● Data for this exercise:

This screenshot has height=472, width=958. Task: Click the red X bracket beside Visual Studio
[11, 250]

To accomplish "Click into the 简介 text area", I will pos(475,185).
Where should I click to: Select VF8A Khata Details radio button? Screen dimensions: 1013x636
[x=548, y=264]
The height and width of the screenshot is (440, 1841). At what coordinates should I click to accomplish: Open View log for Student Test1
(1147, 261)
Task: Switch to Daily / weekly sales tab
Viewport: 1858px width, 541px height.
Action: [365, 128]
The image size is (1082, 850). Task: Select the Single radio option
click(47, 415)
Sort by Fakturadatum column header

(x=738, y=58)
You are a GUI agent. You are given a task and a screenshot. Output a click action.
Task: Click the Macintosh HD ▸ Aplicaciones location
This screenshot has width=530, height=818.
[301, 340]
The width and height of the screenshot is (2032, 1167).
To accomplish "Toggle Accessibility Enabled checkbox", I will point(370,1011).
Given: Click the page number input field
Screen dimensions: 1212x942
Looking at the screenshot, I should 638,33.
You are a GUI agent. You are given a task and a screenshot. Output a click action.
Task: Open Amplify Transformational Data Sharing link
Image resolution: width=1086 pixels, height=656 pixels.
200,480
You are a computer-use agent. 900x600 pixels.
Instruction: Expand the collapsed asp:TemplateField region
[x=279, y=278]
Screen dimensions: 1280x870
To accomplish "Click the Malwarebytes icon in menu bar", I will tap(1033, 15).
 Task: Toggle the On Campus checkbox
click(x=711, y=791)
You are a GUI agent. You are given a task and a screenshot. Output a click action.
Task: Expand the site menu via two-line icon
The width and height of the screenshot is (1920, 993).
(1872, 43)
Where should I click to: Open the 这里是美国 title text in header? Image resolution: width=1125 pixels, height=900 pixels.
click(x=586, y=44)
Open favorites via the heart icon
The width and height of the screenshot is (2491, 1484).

● Task item: Which lines of the material above hold the string "menu"? Pull them out.

● Written response:
To accomplish "Click the Malwarebytes icon in menu bar", I will tap(1033, 15).
Task: Expand the site menu via two-line icon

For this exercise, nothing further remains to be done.